Corrupted poker files.
We had a poker game at Scott's on Saturday night. Scott, Matt, Alex, Tits McGee, Cilarus and I were in attendance.
It was a Mexican Salsabration.
Scott cooked up some taquitos and tacos and served them up with his special homemade guacamole. Actually, he just threw some frozen taquitos and tacos in the oven and squeezed the guac out of a bag. But he did drive to the store and pay for them, and I appreciate that he did that because they were good.
For some reason I was really looking forward to the poker game. I don't know why.

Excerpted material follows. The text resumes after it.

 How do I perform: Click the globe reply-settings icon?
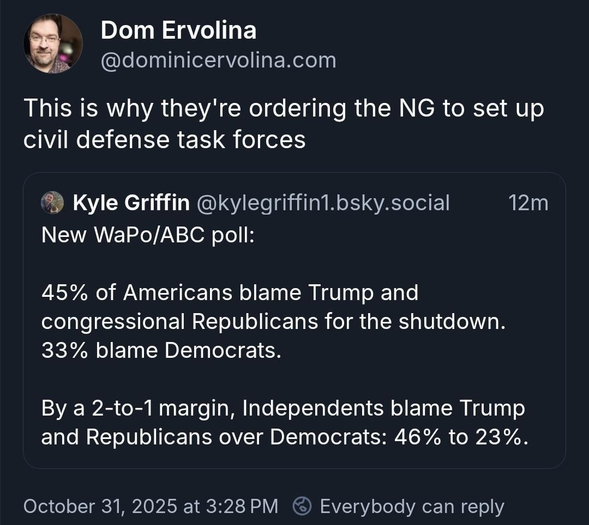302,506
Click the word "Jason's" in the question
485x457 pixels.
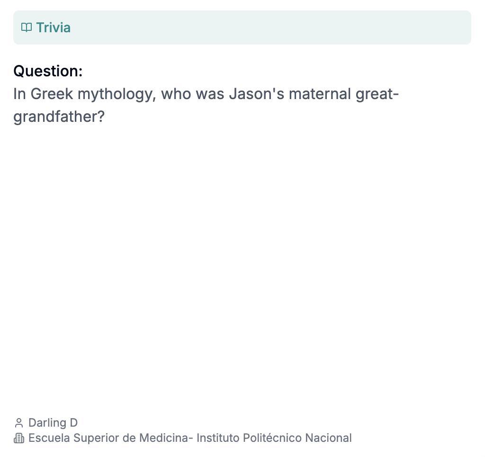click(x=257, y=94)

It began with me working on Scott's old computer while sitting at the table. I will now digress into the story of Scott's old computer:
He has this laptop that he bought in the summer of '00 that went down about 1.4 years ago. It didn't actually break, the boot files just got corrupted. Scott wanted a new computer anyway and this was his excuse, but he wanted his data off the old one.
Scott's landlord, Sammy Chan, is an IT professional and volunteered to look at it. It sat in Sammy's apartment for a year. Sammy came back and said: "They used this goofy file compression software, and you can't get the un-compression software anymore." Then Scott's computer sat in Scott's apartment for 5 months with me periodically saying: "Hey you still got that computer? Can I look at it?"

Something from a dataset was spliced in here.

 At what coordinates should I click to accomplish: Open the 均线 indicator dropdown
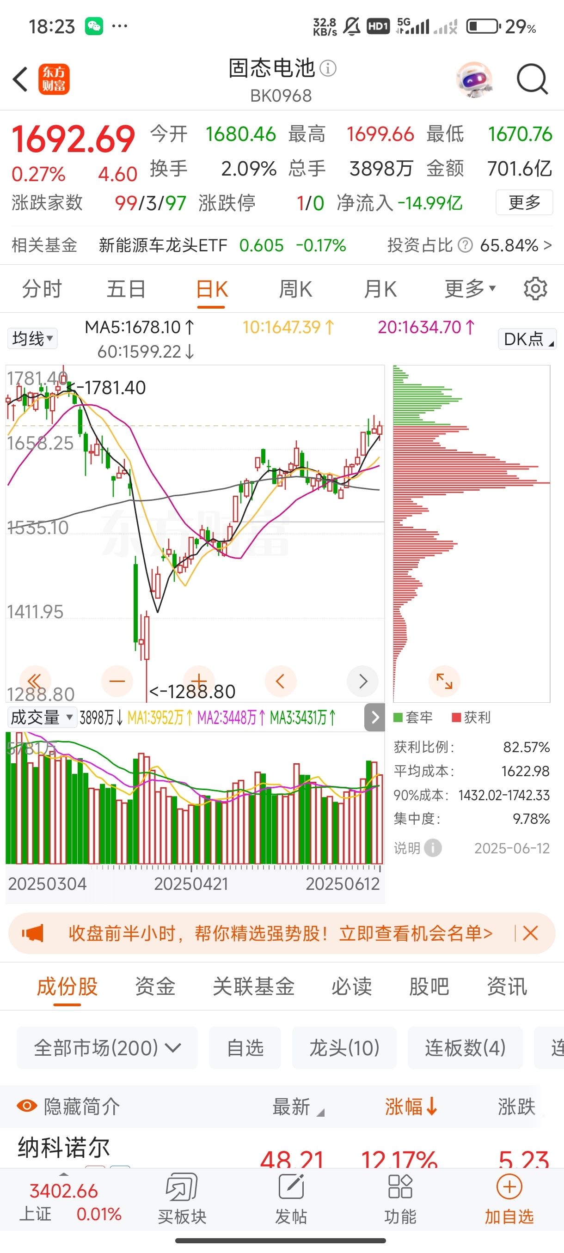click(x=32, y=339)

I remembered to bring my gear and I finally looked at it on Saturday. While playing poker I extracted the old hard drive, hooked it up to an IDE-to-USB adapter, and plugged it into Scott's current computer. The files were recognized and they sure didn't look compressed to me. I copied them over to Scott's new computer and reformatted the old drive. Sammy Chan is a liar. He could have just said: "I'm too busy/lazy to look at it and I have been using it as a doorstop." Good one, Sammy. He didn't count on Scott having a friend that's not afraid to rip apart electronic devices.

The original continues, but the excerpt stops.